While immunological tests have been the best way for rapid tests to be conducted in urgent care or large laboratories, an innovative method to introduce molecular testing for influenza and influenza-like infections has been presented by Idaho Technology Inc, Salt Lake City. An innovator in rapid real-time PCR detection technologies, Idaho Technology has introduced its FilmArray Respiratory Viral Panel test, FDA-cleared in May 2011. It can detect multiple upper respiratory tract infections such as influenza A/H1, H/2009, A/H3, B, coronaviruses, RSV, HPIV (1-4), and rhino/enterovirus with less than 2 minutes hands-on time and results in less than 1 hour.
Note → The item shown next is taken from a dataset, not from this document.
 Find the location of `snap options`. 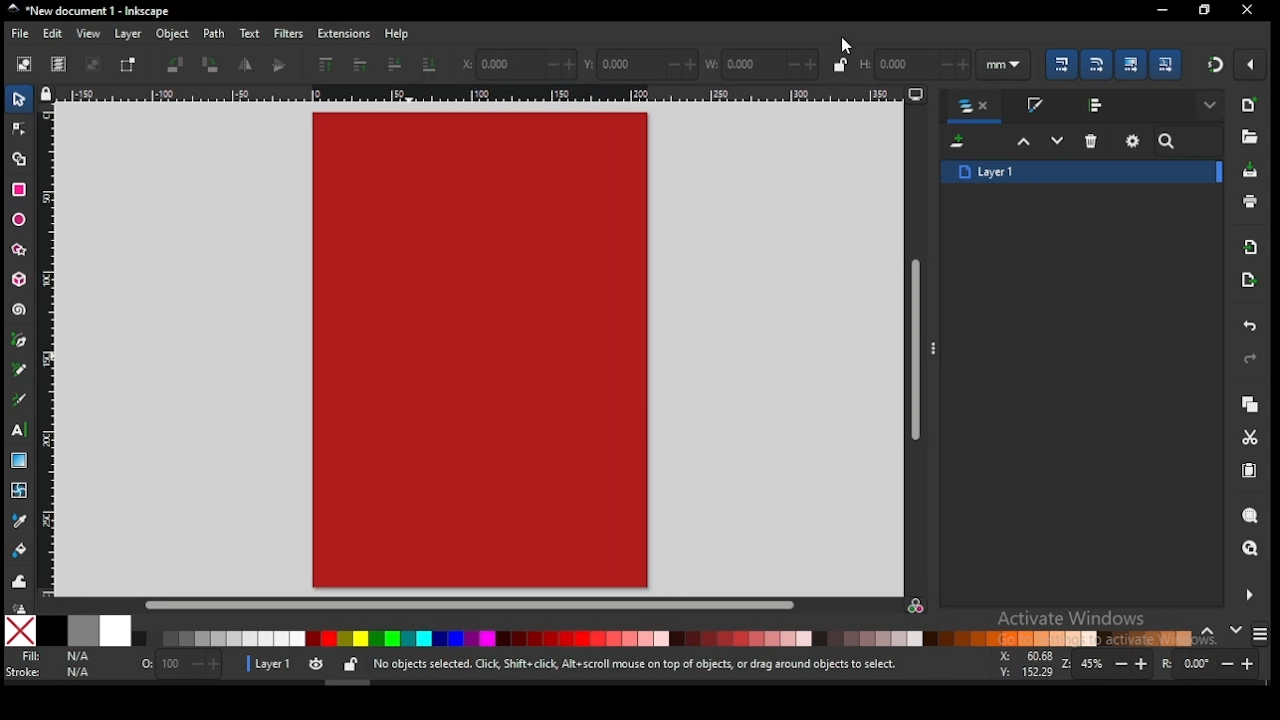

CEO Kirk Ririe has said that many hospital clinical labs that may have avoided molecular testing in the past view the FilmArray RP assay as an easy way to usher in molecular diagnostic testing online in their institutions.
INFLUENZA TREND PREDICTIONS
Quest Diagnostics’ Lieberman notes that the 2010-’11 flu season was certainly not as intense as the previous year, which was obviously dominated by the H1N1 2009 pandemic virus. However, rates of hospitalization for people 65 years and older was higher than 2009, with 108 lab-confirmed, flu-associated pediatric deaths. “Interestingly,” Lieberman notes, “H3N2, H1N1, and B strains circulated, but each strain varied by region and by week.” He stresses that predictions about influenza are notoriously difficult, but we may get insight of what the season will be like following the trends in the southern hemisphere during their winter.
Gen-Probe’s Steven Visuri, senior director, R&D, Prodesse Products, agrees. “As of June, the 2011 influenza season in the US, Canada, and Europe has declined, consistent with normal seasonal patterns,” he says. “It is difficult to predict what the new flu season will bring.” According to the FDA’s Vaccines and Related Biological Products Advisory Committee, the 2011-’12 trivalent influenza vaccine is expected to be the same as it was last year, so the bets are the strains next year will be similar to this one.
FUTURE OF INFLUENZA VIRUS DETECTION
Most companies agree that the future of rapid diagnostics is molecular. Not only is the sensitivity and specificity very accurate, the ease of use, along with reduction in patient care, diagnosis time, and infection surveillance, are key factors in the next-generation products. “The influenza rapid antigen tests used in many emergency departments and urgent care centers provide answers quickly, but these tests lack sensitivity, as was clearly shown during the pandemic 2009 H1N1 outbreak,” Lieberman says. “PCR testing is more sensitive, but waiting for results from a reference lab can be a barrier to timely clinical decisions.” Therefore, platforms such as Simplexa/3M Integrated Cycler or Gen-Probe’s ProFlu+ tests with minimal sample handling and improved sample-to-answer runs are very attractive to urgent care clinics, smaller hospitals, and laboratories.
Madhushree Ghosh, PhD, is a San Diego-based science and health writer.